Endangering Soldiers to Save a Wounded Soldier

Question: Is it proper to endanger the lives of many soldiers to rescue a wounded soldier?
Answer: Certainly, this is part of the halachot of the army. Without acting in this manner, the army cannot function. In civilian life, this is truly a question – is a person obligated to endanger his life in order to save another person? The Radvaz writes that you only need to save him without endangering yourself as is known: "Your life takes precedence over your fellow's life." This is based on the Gemara in Baba Metzia (62a) which discusses the case of two people traveling in the desert, and only one of them has a jug of water. If both drink, both will die. If one drinks, he will make it to civilization. The Halachah is that one person drinks, i.e. a person need not save another people while endangering his own life. This is all-the-more-so true when one has the water, he is not obligated to give it to the other person. The Radvaz therefore said that it is certainly a mitzvah to save another person but one does not have to endanger himself since the ways of the Torah are pleasant (Shut Ha-Radvaz 3:625 and brought in Pitchei Teshuvah, Yoreh Deah 157:15). But doubtful danger to your life does not takes precedence over certain danger for another person (Shulchan Aruch Choshen Mishpat 426), i.e. if you do nothing he will definitely die and if you do act, perhaps you will die. And even to the authorities who hold like the Radvaz, that a person need not save another people while endangering his own life, agree that it is permissible if there is only a slight danger. This is written in the Mishnah Berurah (Orach Chaim 329:19).
For example, Ha-Rav Eliezer Waldenberg (Shut Tzitz Eliezer 10:25 #7) ruled that we do not permit donating a kidney from a living person, since there are risks involved during and after the surgery, and there is a concern of the proper functioning of the remaining kidney. But Ha-Rav Ovadiah Yosef (Shut Yechaveh Da'at 3:84) disagrees with him and holds that since there is only minimal risk and a great mitzvah involved, it is possible to donate a kidney while still alive. But this all applies to civilian life. In the army, the calculations are completed different: All for one and one for all. Although this expression does not appear in the Gemara, but in the "Three Musketeers" by Alexander Dumas, it holds true in the army.
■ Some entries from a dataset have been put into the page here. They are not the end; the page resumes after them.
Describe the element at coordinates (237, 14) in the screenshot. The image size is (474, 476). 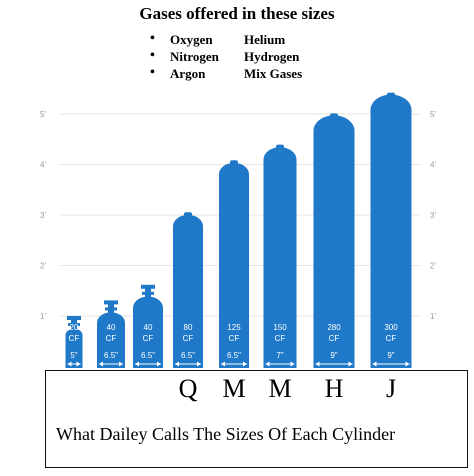
I see `page-title: Gases offered in these sizes` at that location.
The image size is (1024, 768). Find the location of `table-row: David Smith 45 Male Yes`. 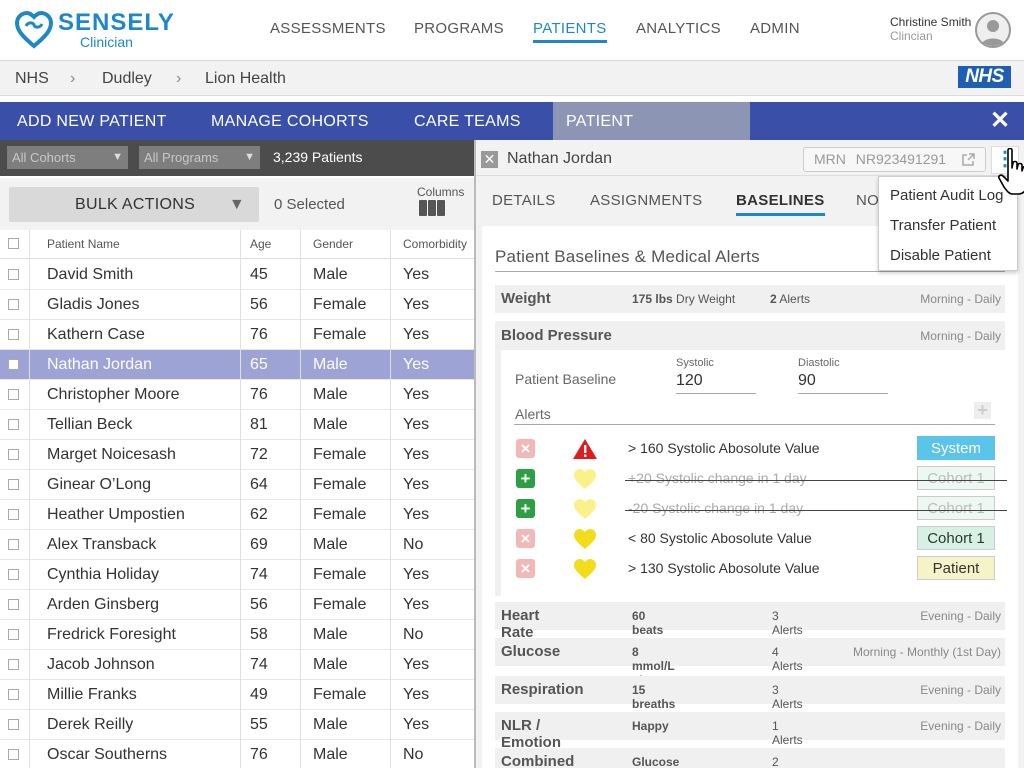

table-row: David Smith 45 Male Yes is located at coordinates (237, 275).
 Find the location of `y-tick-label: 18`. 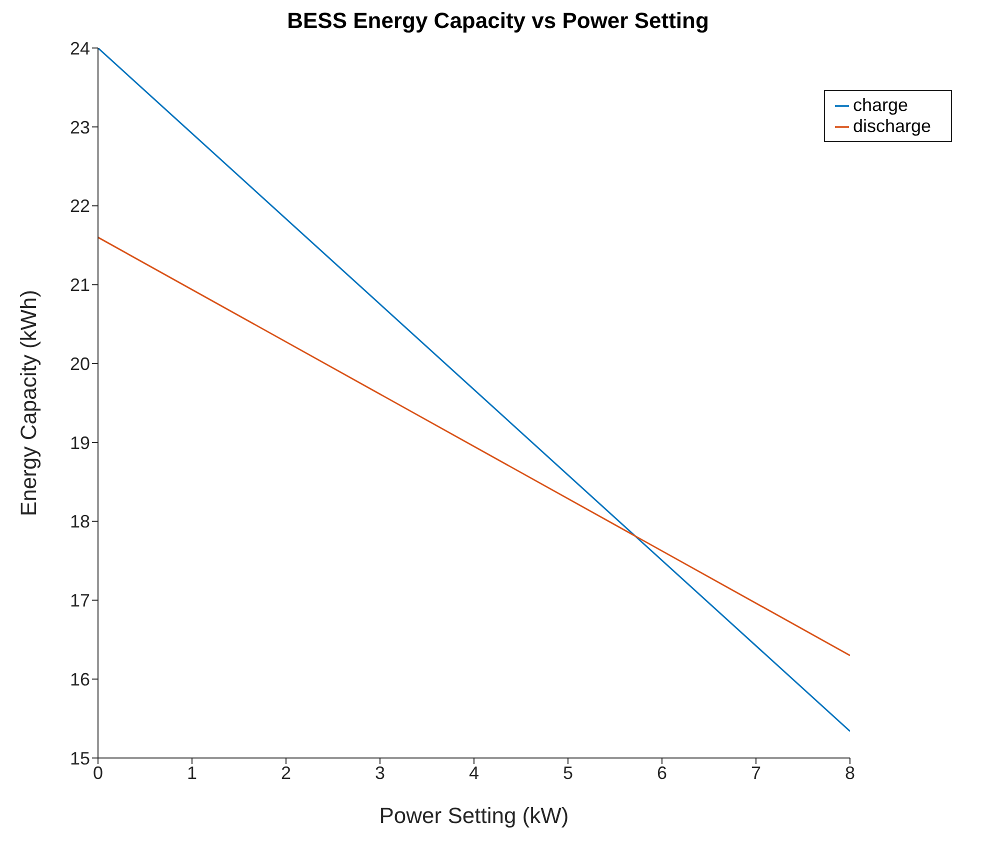

y-tick-label: 18 is located at coordinates (80, 522).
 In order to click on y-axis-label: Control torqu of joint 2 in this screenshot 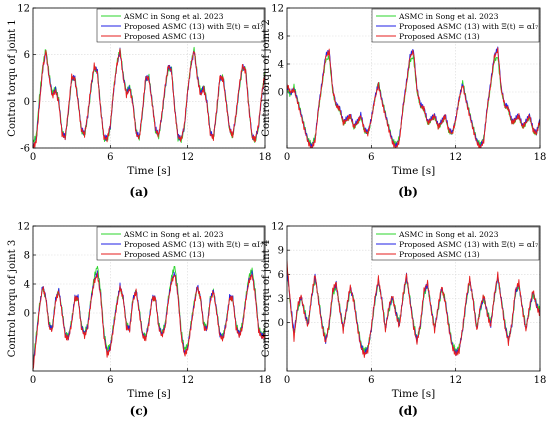, I will do `click(266, 78)`.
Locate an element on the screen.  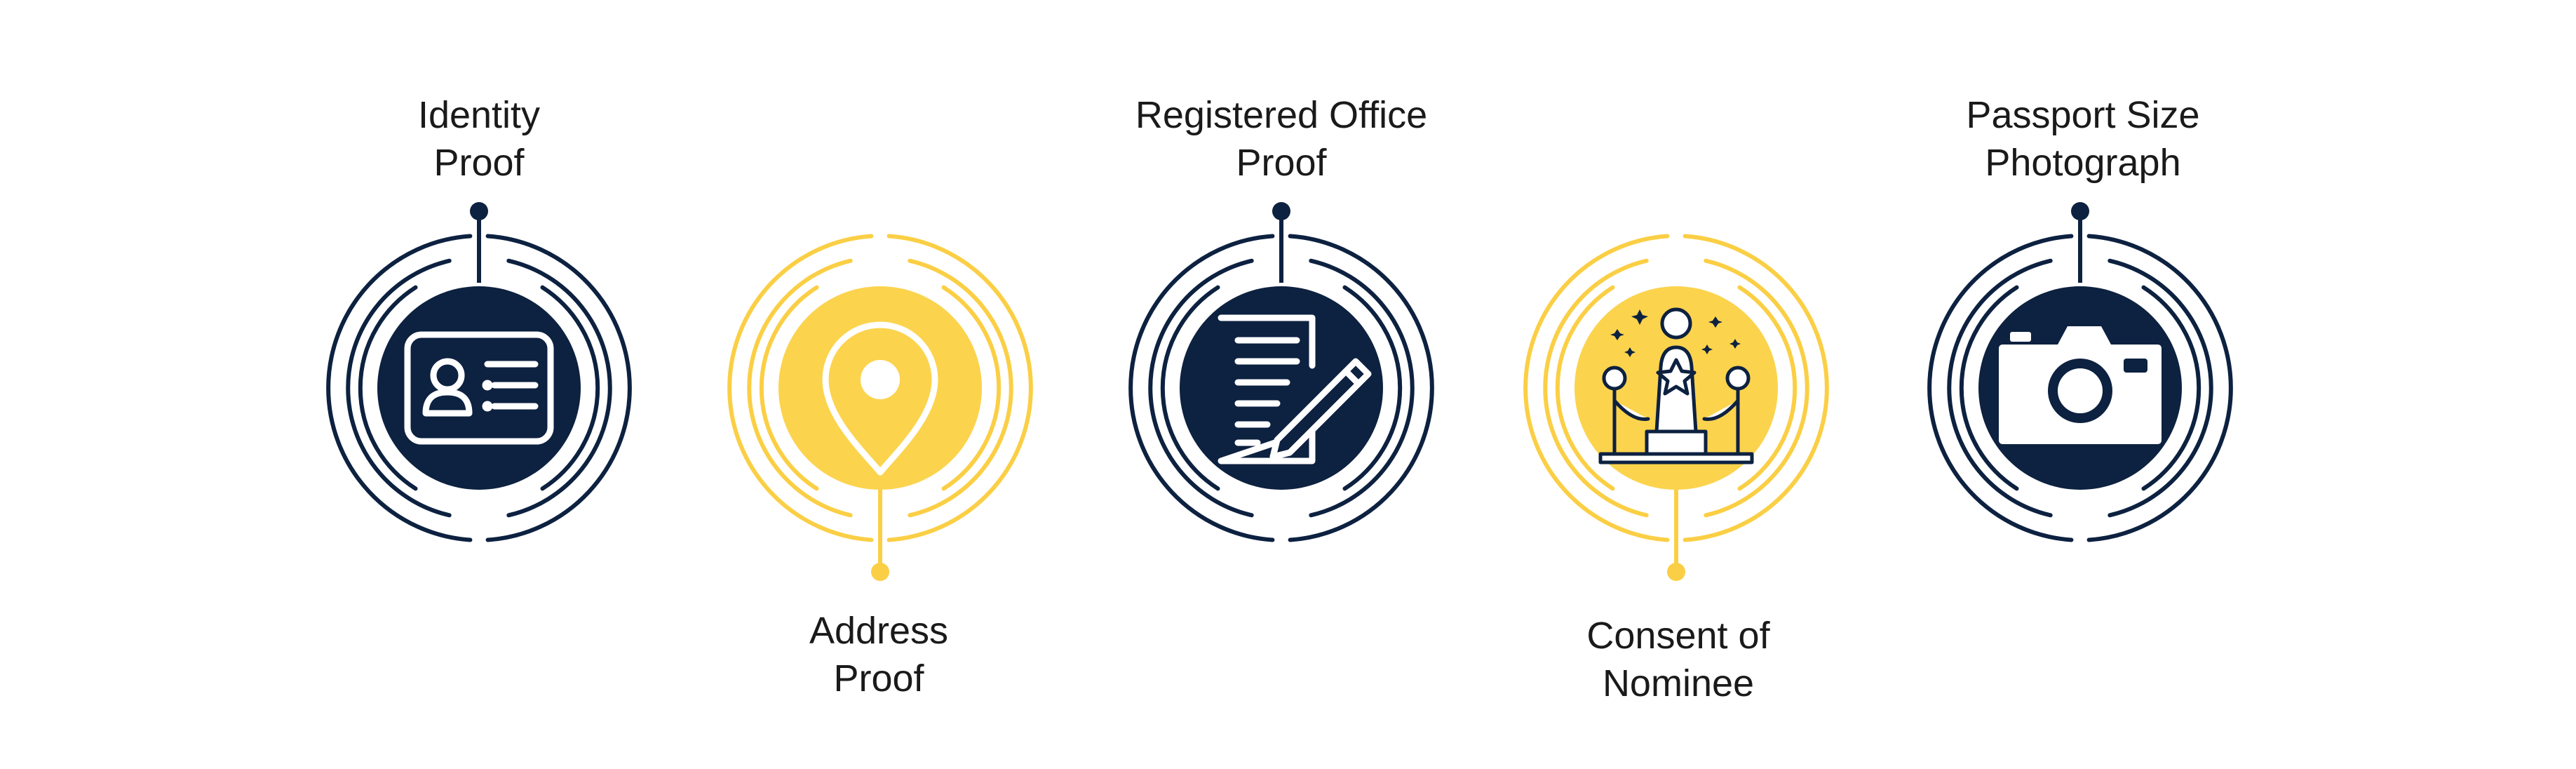
step-passport-size-photograph is located at coordinates (2080, 372).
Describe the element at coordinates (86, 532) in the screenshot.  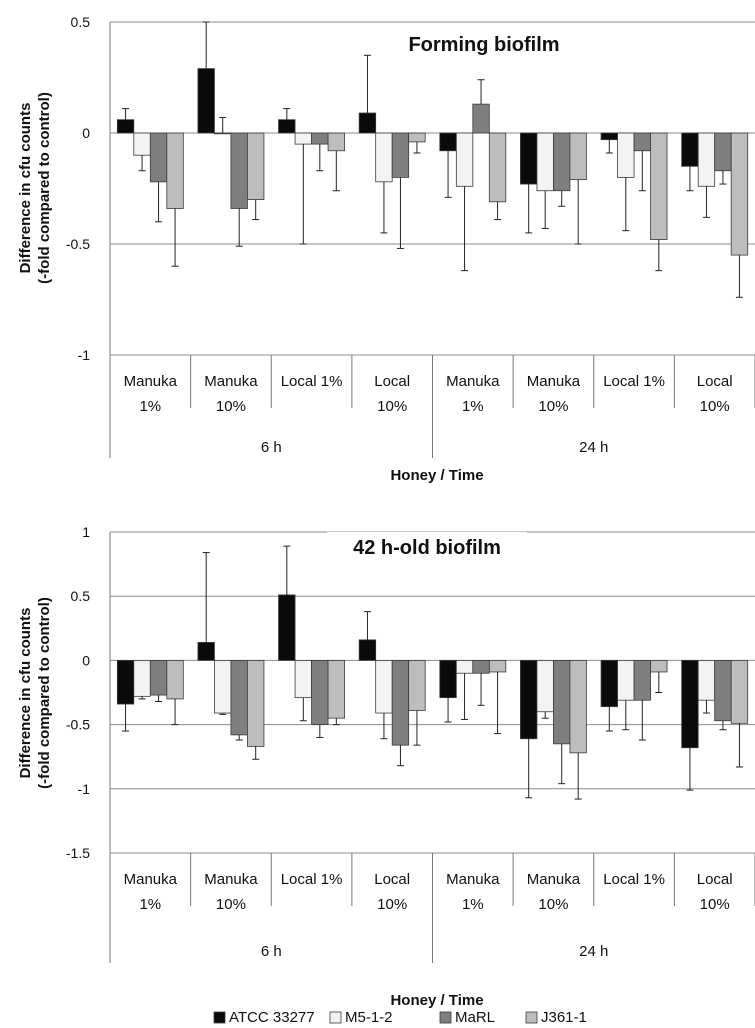
I see `y-tick-label: 1` at that location.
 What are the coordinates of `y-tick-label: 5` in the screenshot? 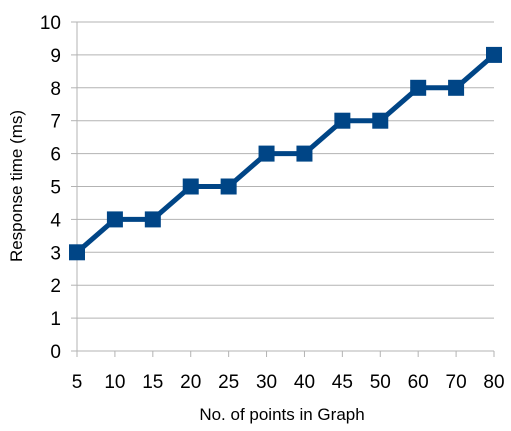 It's located at (56, 188).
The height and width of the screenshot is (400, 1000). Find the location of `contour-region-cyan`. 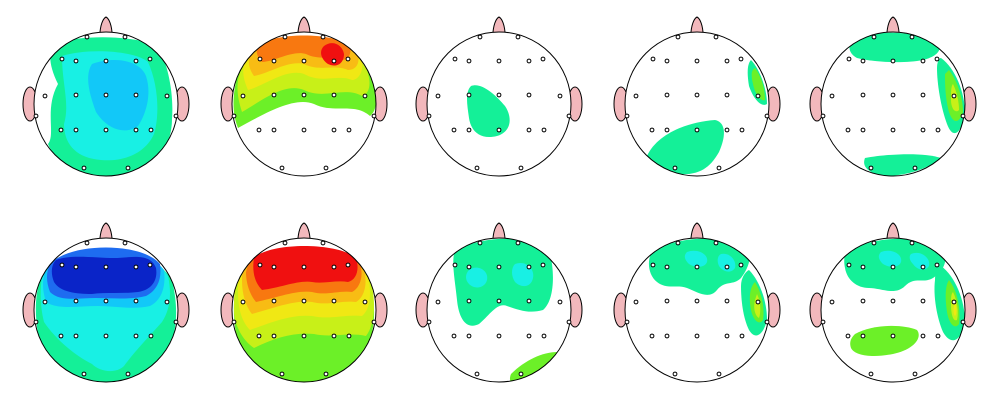

contour-region-cyan is located at coordinates (696, 258).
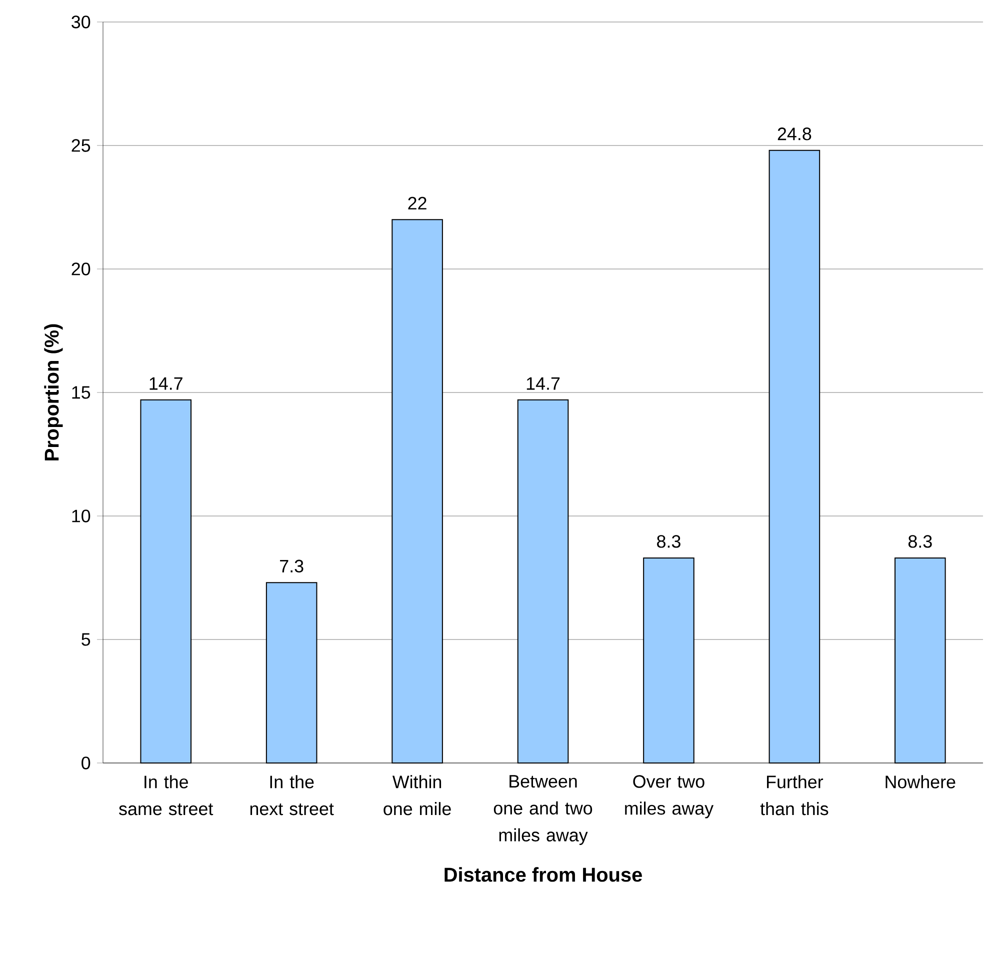 This screenshot has height=968, width=984. Describe the element at coordinates (418, 796) in the screenshot. I see `x-tick-label: Within one mile` at that location.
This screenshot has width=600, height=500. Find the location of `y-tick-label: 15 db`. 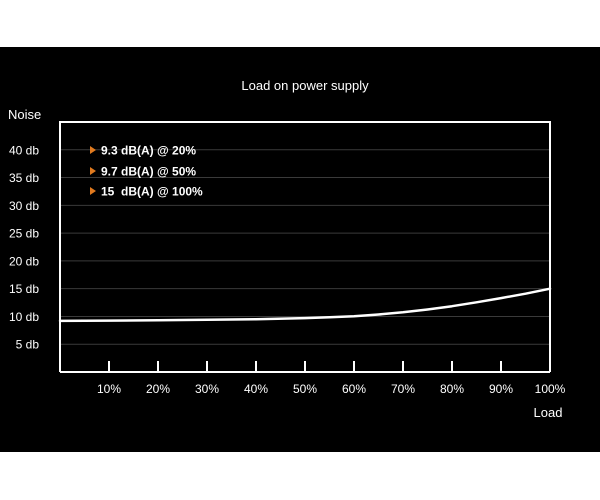

y-tick-label: 15 db is located at coordinates (24, 289).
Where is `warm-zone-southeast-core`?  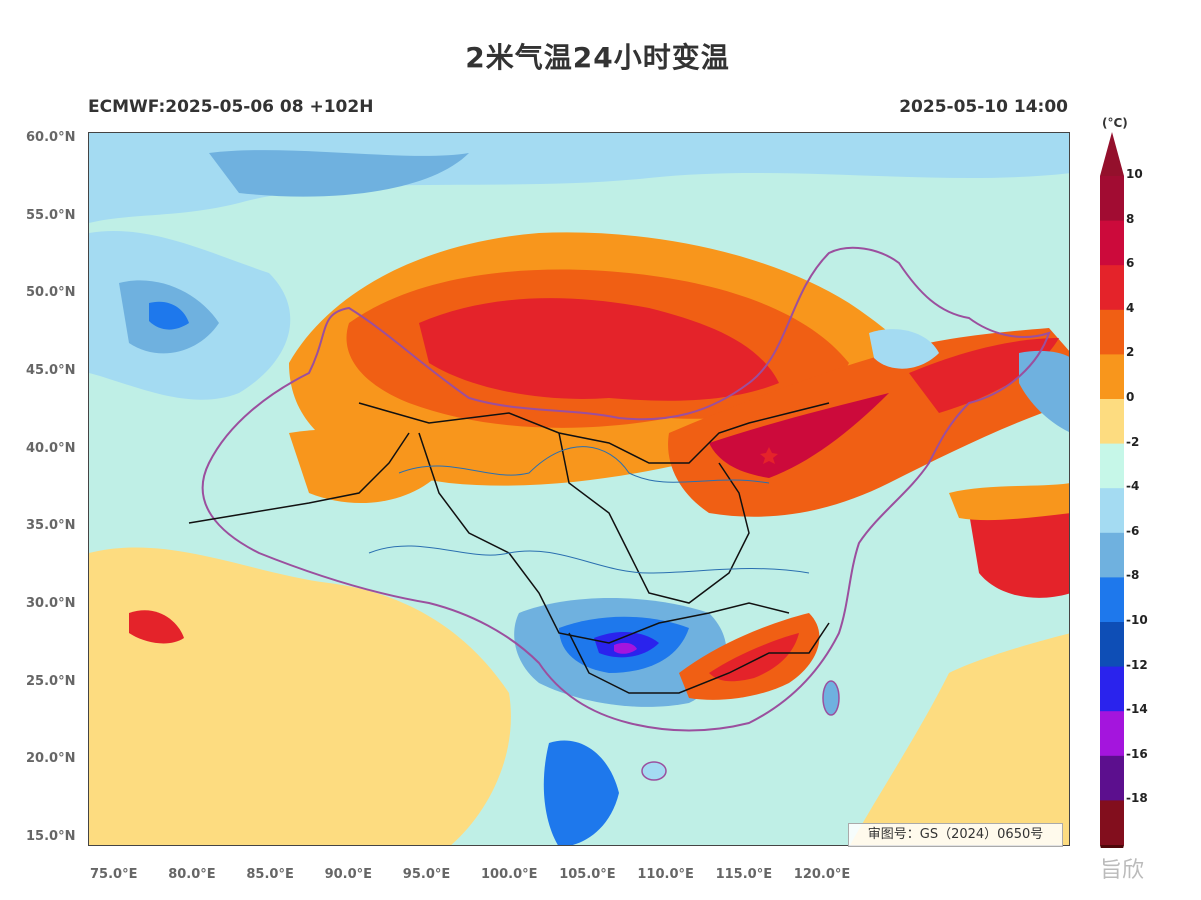 warm-zone-southeast-core is located at coordinates (754, 658).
We endanger ourselves in the army for a national purpose, obviously as little as possible, but if it is necessary – we endanger ourselves. We do not leave the wounded on the battlefield, even at the risk of endangering other soldiers.
A soldier who fights with self-sacrifice knows that he is not alone and that his comrades-in-arms will not abandon him. He gains the strength to fight based on this understanding. Without this ideal, there is no army.
In civilian life, life-threatening situations are infrequent, but the army is fraught with danger. The enemy is dangerous. Entering battle in order to kill has within it the risk of being killed. This risk is part of being in the army. We therefore take a risk in order to save our wounded fellow soldier.
Perhaps you will say: What is the logic of endangering many people for one person?! In war, the concept of "And carefully guard your souls" (Devarim 4:9-10) is different (Ha-Rav Shaul Yisraeli in his book "Amud Ha-Yemini" and the Netziv on Bereshit 9:5), i.e. we endanger ourselves when need be.
And may it be Hashem's will that He sends us peace and always returns our soldiers in peace.